Derart reduzierte Arrangements wie in Justify my Love, die die Hörer fast um ihre Erwartungen betrügen, können sich überhaupt nur Superstars leisten. Exemplarisch sind da Princes Sign o' the Times und Neneh Cherrys I've Got You under my Skin vom Red, Hot and Blue-Sampler. Solche Stücke haben meist proklamatorischen Charakter, die Reduktion dient auch der Textverständlichkeit. Prince singt von der Weltlage, Neneh Cherry über Aids, und Madonna erklärt in Justify my Love ihre Liebe, das heißt ihre Konditionen: „I don't wanna be your mother, I don't wanna be your sister either, I just wanna be your lover.“ Der Text gipfelt in der inzwischen fast schon sprichwörtlichen Maxime: „Poor is the man whose pleasures depend on the permission of another“ — „Arm ist der Mensch, der sich seine Lust von anderen vorschreiben läßt“. Und Madonna ist reich.
HAPPY MONDAYS
Pills 'n' Thrills and Bellyaches
Factory/Metronome
CD 828 223-2
Nicht einmal das Losgelassene und Aufgekratzte, die zuckende und manchmal ein bißchen debil wirkende Euphorie des im letzten Jahr von 'Spex‘ herausgegebenen Rave- Samplers, der auf die Dauer durchaus eine gewisse Suggestivität entfaltet, ist hier recht zu finden. Eigentlich handelt es sich um eine richtig englische Gitarrenrock- Platte, nur daß der im Durchschnitt schnellere Beat hervorgehoben und wahrscheinlich von Computern unterstützt wird. Die erhöhte Geschwindigkeit bewirkt, daß Shaun Ryders interessante, helle und nur ein klein wenig rauhe Stimme, die von Drogenerfahrungen berichtet, doch nicht ganz die Nöligkeit eines Morrissey erreicht, der leider auch bald wieder eine Platte herausbringt. Auch die Gitarren klingen ein bißchen anders als in den achtziger Jahren. Es ist eine Art psychedelischer Wobble darin, ein Eiern, als wäre der Plattenspieler nicht ganz in Ordnung. Und das Wah- Wah-Pedal ist wieder in Gebrauch.

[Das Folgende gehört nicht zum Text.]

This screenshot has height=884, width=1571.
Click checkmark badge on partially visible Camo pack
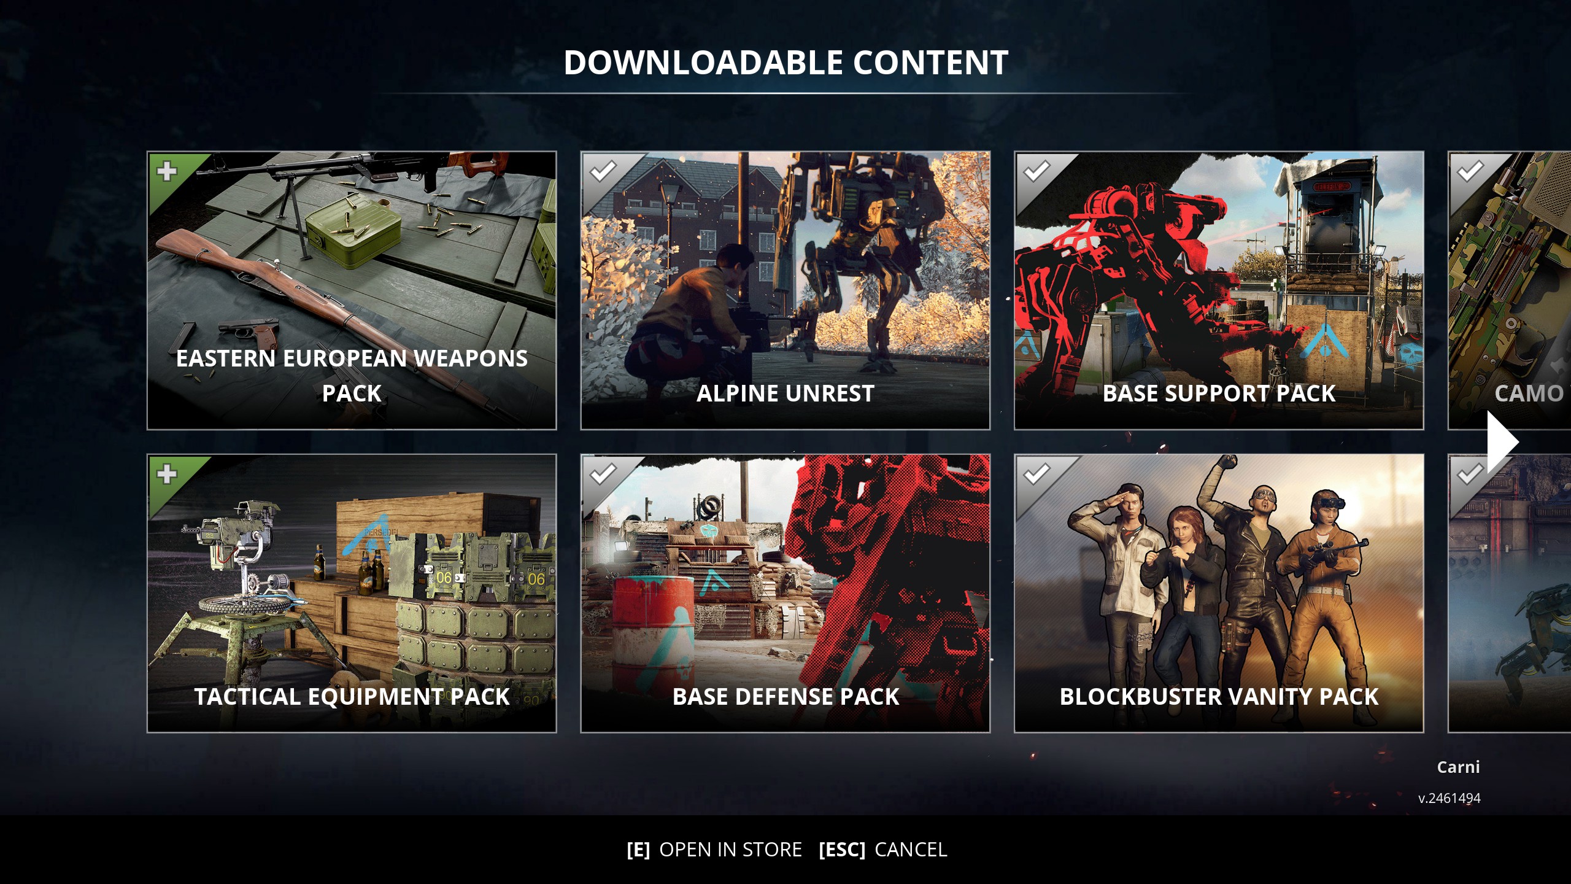point(1469,171)
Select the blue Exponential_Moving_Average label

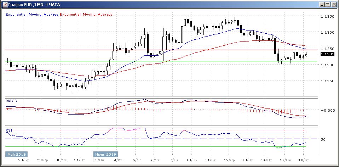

Das ist jetzt also das ganz große Ding, so die Sonderkorrespondenten von 'NME‘, 'The Face‘ und 'Spex‘ aus Manchester, und bringt zwei an sich widerstreitende Bedürfnisse heutiger westlicher Jugend unter eine ganz große Baumwollkapuze: das Bedürfnis nach dem Verschwinden in warmer, weicher, gesichts- und geschlechtsloser Masse, das von Acid House allzu einseitig und anonym genährt wurde, und das Bedürfnis nach Identifikation und Helden, also das Bedürfnis nach Disko und das nach Rock, das Bedürfnis nach Ecstasy und das nach Bier.
Am wirksamsten ist der Kontrast zwischen verzerrten Gitarren und glatt funktionierendem Dance Beat nicht in den bekanntesten Stücken der Platte, Kinky Afro und Step on, sondern in God's Cop, ein Ratschen von Kreide auf der Tafel.